In den Ausführungen liegt der Schwerpunkt der Betrachtungsweise in der Bilanzierung beim Factoring-Kunden. Da es sich beim Factor größtenteils um Kreditinstitute bzw. deren Tochterunternehmen handelt, ist die "Verordnung über die Rechnungslegung der Kreditinstitute und Finanzdienstleistungsinstitute"[11] zu berücksichtigen.[12] Auch in der internationalen Rechnungslegung nach IFRS gibt es für Kreditinstitute eigene Angabe- und Ausweispflichten, die beachtet werden müssen (IFRS 9; IFRS 7).

[1] Wiese, BB 1998, S. 1715.
[2] Schmidt/Ries, in Beck’scher Bilanz-Kommentar, 12. Aufl. 2020, § 246 HGB Rz 6.
[3] Findeisen, DB 1998, S. 483.
[4] Schmidt/Ries, in Beck’scher Bilanz-Kommentar, 12. Aufl. 2020, § 246 HGB Rz 6.
[5] IDW, IDW-Stellungnahme zur Rechnungslegung, IDW RS HFA 8, WPg 2002, S. 1151 ff.
[6] Grundsätzlich: Findeisen, DB 1998, S. 484. Anderer Meinung: Rist, StuB 2003, S. 390.
[7] Findeisen, DB 1998, S. 484.
[8] Findeisen, DB 1998, S. 484.
[9] Willburger, in Steuerfragen der Wirtschaft, Band 5, 1997, S. 117.
[10] Willburger, in Steuerfragen der Wirtschaft, Band 5, 1997, S. 117.
[11] Kreditinstituts-Rechnungslegungsverordnung in der Fassung der Bekanntmachung v. 11.12.1998, BGBl 1998 I S. 3658, die zuletzt durch Art. 8 Abs. 13 des Gesetzes v. 17.7.2015, BGBl 2015 I S. 1245, geändert worden ist.
[12] Schwarz, Factoring, 4. Aufl. 2002, S. 125.

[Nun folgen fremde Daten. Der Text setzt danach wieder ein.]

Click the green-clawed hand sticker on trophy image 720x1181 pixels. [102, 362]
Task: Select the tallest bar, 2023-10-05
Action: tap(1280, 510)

5.1.1 Bilanzielle Behandlung des echten Factorings nach HGB

 

Rz. 31

Die Literaturmeinung zur Bilanzierung des echten Factorings ist eindeutig. Rechtlich wird das echte Factoring als Kauf eingestuft. Dabei ist entscheidend, dass der Kaufpreis endgültig beim Anschlusskunden verbleibt.[1] Durch die Übernahme der Delkrederefunktion durch den Factor trägt dieser das Bonitätsrisiko. Unabhängig davon, ob die abgetretene Forderung bevorschusst wird, scheidet diese aus der Bilanz des Anschlusskunden aus.

 

Rz. 32

Durch den Verkauf der Forderungen wird der Betrag dem Abrechnungskonto und dem Sperrkonto gutgeschrieben. Wird zunächst die Finanzierungsfunktion noch nicht in Anspruch genommen, erfolgt beim echten Factoring-Geschäft beim Factor-Kunden eine Substitution der "Forderungen aus Lieferung und Leistungen" (§ 266 Abs. 2 lit. B. Nr. II. Ziff. 1HGB) durch "Sonstige Vermögensgegenstände" (§ 266 Abs. 2 lit. B. Nr. II. Ziffer 4 HGB).[2] Für die auf dem Sperrkonto gutgeschriebenen Beträge sollte die Position "Sonstige Vermögensgegenstände" gewählt werden, um den Sicherheitseinbehalt zu berücksichtigen.[3] Darüber hinaus sollte auch im Anhang auf die Einschränkung der Sperre hingewiesen werden.[4]

Wird der verkaufte Forderungsbetrag auf dem Abrechnungskonto abgerufen, vermindert sich dementsprechend das Guthabenkonto.